━━ Brano di testo ━━

Ah, la settimana finale tra il Natale e il nuovo anno, quando guardiamo indietro a tutto quello che è successo, e in avanti verso l'anno che arriva. E che anno arriva – uno che potrebbe portare non solo l'apocalisse predetta dai Maya, ma anche la corsa attorno al mondo di John Cusack per salvare l'umanità. Che cosa sto aspettando? Qualcuno che finalmente rompa la mentalità sulla proprietà dei media, naturalmente. (la proprietà intesa come possesso del supporto fisico del contenuto: libro, dvd ecc... E' il concetto di cloud ndt)
Lo so, tu pensi che io sia pazzo, ma pensaci: se c'è una sola cosa che il 2011 ci ha insegnato, è che i media sono vaporware (vedi wikipedia per il significato ndt) e che non necessitiamo realmente di nulla di nostro. Netflix (tra gli altri) attraverso lo streaming ci mostra i film e gli spettacoli televisivi che desideriamo, e lo stesso fa Spotify (o Pandora, o chiunque) facendolo con la musica. I siti web hanno, da qualche tempo, provato che tu non necessiti di comprare il giornale, e sia Amazon che Apple stanno lavorando ad una versione digitale di manoscritti (o, come li chiamiamo noi, “libri”). Perchè qualcuno di noi dovrebbe voler comprare qualcosa in questi giorni, quando ci sono gli abbonamenti che permettono di accedere a qualsiasi cosa ponendoli a portata di mano?
Certo, devo ammettere che ci sono alcuni difetti in questa visione. Per prima cosa, non tutti sono entrati nell'idea che i media sono qualcosa a cui ci si abbona come ad una scatola, o che non si possano selezionare individualmente come si farebbe con un album, un DVD o un libro. Ma questi pensieri appaiono come dei messaggi dal passato, e si scontrano con la crescita delle compagnie di noleggio come Spotify, Netflix, ma anche – più importante – la mentalità degli spettatori di pagare una volta al mese per tutto quello che si può mangiare (il concetto di flat ndt) avrà lo stesso impatto che si è avuto nei primi giorni di protesta contro la musica digitale (che è dir poco, semmai).
Per diversi aspetti, questo nuovo mondo è il culmine del peggior scenario degli allarmisti sulla musica digitale, con lo spostamento della mentalità del consumatore da “possedere un oggetto fisico che rappresenta il lavoro creativo” a “possedere un file digitale che rappresenta il lavoro creativo” evolvendosi in “accesso a un file digitale, ma senza che questo sia tuo”. Quello che cambierà per tutti quelli coinvolti nella creazione dei contenuti multimediali non è ancora chiaro. Considerando le domande dal punto di vista finanziario: I diritti di noleggio sostituiranno i diritti di vendita in una quantità pari a quella attuale? Saranno trovati finanziamenti alternativi per i contenuti (il crowdsourcing attraverso Kickstarter ed altri, per esempio)? Trovare domande a tutte queste domande senza risposta non sarà facile.

━━━
━━ Materiale fornito ━━

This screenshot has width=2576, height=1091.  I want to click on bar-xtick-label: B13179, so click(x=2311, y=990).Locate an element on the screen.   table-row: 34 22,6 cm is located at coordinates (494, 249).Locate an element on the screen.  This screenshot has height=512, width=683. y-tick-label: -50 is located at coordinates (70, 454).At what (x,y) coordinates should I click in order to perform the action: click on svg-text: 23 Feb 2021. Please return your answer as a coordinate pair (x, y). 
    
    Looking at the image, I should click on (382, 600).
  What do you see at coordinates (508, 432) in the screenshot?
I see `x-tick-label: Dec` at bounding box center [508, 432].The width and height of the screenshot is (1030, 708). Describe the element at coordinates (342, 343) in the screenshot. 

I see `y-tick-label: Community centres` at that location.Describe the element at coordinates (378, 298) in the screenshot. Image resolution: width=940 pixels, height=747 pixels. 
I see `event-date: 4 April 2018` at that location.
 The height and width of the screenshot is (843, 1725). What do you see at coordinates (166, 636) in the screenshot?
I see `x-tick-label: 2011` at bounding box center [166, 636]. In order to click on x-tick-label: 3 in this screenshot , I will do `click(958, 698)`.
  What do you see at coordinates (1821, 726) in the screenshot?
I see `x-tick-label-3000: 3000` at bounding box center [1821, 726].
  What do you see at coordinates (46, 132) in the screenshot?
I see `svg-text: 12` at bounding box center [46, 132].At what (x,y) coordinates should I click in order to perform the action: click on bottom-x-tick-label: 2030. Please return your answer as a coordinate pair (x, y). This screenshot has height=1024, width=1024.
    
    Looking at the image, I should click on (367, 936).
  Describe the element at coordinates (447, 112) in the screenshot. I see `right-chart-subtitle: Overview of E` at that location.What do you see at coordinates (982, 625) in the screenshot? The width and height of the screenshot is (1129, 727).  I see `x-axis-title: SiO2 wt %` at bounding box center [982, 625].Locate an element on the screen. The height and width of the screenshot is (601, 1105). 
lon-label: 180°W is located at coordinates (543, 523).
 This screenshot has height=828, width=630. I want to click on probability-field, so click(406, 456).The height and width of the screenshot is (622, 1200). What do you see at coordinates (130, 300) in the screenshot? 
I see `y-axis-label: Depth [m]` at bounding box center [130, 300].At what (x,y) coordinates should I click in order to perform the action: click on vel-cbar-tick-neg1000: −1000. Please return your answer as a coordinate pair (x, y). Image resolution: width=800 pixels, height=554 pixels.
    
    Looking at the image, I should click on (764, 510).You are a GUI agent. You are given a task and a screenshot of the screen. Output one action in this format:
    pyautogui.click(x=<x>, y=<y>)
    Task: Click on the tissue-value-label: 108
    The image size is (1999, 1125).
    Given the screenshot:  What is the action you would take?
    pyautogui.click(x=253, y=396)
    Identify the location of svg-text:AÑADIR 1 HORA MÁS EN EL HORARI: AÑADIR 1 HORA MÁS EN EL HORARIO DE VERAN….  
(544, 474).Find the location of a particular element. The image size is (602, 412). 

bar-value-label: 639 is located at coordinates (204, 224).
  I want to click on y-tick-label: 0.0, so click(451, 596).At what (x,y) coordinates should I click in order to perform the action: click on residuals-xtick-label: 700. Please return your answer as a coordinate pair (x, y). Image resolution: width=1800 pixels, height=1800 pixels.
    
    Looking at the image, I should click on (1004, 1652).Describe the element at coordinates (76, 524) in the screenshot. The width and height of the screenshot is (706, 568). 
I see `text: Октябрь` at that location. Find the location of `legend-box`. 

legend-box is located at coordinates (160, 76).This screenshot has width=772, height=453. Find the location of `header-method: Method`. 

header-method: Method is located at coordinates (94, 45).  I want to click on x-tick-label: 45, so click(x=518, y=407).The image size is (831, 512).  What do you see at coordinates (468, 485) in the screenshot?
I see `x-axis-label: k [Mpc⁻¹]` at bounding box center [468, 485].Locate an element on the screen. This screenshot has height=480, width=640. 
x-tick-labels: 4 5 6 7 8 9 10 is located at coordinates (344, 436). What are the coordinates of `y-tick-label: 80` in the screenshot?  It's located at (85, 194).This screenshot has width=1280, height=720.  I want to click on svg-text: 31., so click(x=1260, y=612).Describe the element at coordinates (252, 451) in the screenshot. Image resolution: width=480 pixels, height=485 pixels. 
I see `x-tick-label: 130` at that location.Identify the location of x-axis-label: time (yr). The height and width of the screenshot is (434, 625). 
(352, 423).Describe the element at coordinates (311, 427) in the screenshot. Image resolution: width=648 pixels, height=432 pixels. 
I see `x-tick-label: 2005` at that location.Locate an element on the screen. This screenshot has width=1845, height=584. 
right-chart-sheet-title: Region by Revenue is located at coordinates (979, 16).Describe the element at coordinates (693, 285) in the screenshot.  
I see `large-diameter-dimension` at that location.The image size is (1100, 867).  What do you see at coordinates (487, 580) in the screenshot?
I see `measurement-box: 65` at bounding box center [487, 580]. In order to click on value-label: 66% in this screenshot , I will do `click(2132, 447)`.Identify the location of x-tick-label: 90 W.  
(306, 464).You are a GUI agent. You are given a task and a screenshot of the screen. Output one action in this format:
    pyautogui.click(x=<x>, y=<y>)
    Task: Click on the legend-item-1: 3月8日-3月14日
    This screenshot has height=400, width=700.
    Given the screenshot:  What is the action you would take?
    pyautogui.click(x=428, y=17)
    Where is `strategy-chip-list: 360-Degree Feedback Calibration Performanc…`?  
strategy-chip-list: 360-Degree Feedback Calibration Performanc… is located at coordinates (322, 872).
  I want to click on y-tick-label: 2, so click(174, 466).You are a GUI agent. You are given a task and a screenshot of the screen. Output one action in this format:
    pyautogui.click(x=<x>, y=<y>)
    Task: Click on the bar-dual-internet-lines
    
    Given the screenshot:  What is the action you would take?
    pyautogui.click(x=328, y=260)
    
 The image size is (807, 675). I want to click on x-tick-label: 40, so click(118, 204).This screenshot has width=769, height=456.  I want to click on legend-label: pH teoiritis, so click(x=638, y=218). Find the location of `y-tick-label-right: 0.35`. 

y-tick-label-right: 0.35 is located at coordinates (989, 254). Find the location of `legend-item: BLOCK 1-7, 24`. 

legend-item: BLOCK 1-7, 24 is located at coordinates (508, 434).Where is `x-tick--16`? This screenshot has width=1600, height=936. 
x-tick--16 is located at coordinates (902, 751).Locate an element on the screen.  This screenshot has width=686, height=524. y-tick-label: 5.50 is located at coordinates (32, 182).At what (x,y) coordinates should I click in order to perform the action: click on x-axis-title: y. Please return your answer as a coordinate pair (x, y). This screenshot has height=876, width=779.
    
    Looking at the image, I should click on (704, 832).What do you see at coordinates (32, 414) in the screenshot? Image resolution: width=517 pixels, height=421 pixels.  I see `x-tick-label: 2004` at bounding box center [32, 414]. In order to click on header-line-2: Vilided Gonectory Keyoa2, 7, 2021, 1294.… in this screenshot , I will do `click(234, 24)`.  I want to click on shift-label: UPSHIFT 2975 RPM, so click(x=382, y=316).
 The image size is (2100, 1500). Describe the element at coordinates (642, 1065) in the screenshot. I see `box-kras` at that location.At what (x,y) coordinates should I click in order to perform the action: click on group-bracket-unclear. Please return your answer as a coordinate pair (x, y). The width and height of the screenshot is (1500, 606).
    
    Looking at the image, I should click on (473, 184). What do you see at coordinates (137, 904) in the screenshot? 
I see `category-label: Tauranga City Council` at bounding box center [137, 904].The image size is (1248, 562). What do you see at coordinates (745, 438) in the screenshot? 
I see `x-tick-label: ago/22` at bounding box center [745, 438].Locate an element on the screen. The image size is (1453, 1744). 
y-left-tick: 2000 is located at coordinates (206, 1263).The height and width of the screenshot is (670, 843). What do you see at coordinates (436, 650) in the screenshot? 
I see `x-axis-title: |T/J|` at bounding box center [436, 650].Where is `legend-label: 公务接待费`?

━━━

> _I tuoi compiti_
1. Ricopia parola per parola il passo dell'articolo sulla proprietà dei media compreso tra "Certo, devo ammettere" e "dir poco, semmai).", estremi inclusi.
2. Traduci in inglese questa frase dell'articolo sulla proprietà dei media: «Quello che cambierà per tutti quelli coinvolti nella creazione dei contenuti multimediali non è ancora chiaro.»
3. Scrivi il seguito dell'articolo sulla proprietà dei media, riprendendo subito dopo la sua ultima frase.

> _Risposte per punto_
1.
Certo, devo ammettere che ci sono alcuni difetti in questa visione. Per prima cosa, non tutti sono entrati nell'idea che i media sono qualcosa a cui ci si abbona come ad una scatola, o che non si possano selezionare individualmente come si farebbe con un album, un DVD o un libro. Ma questi pensieri appaiono come dei messaggi dal passato, e si scontrano con la crescita delle compagnie di noleggio come Spotify, Netflix, ma anche – più importante – la mentalità degli spettatori di pagare una volta al mese per tutto quello che si può mangiare (il concetto di flat ndt) avrà lo stesso impatto che si è avuto nei primi giorni di protesta contro la musica digitale (che è dir poco, semmai).

2. What will change for everyone involved in creating multimedia content is not yet clear.

3.
Ma a dispetto delle incertezze ci siamo quasi, non è cosi? Noi abbiamo già la radio e la televisione in streaming web. Quello che sto aspettando dal 2012 è qualcosa che porti tutto questo insieme, un solo punto di accesso che riempia la nostra televisione, che porti film, musica e contenuti testuali, il tutto ad un abbonamento mensile dal basso costo. Può tutto questo essere lontano? Quando queste cose sono in arrivo, si tratta solo di chi arriverà a proporle, io vedo un trio di volti noti: Amazon, Apple e Google. Tutti e tre le compagnie hanno fatto investimenti nel digital media che hanno coinvolto i grandi creatori di contenuti mediatici, e queste partnerships fanno si che essi siano i più equipaggiati per effettuare uno sforzo – applicazioni, piattaforme o semplicemente idee – che possa essere in grado di catturare sia i consumatori sia i creatori
Per entrambi i gruppi, si si riduce a facilità di utilizzo e costi, e con dei costi, la parte difficile è raggiungere un accordo tra le due parti: l'informazione vorrebbe essere libera, come recita un vecchio detto, ma l'economia dei media si basa sulle persone che pagano. Da dove proverrà il denaro – e quanti soldi saranno – sarà una delle prime domande al quale i media digitali dovranno rispondere nel 2012. Una volta risposto in modo soddisfacente per tutti a questa domanda, saremo più vicini di un passo alla saturazione dei media in un modo che avremmo solamente sognato appena un decennio fa.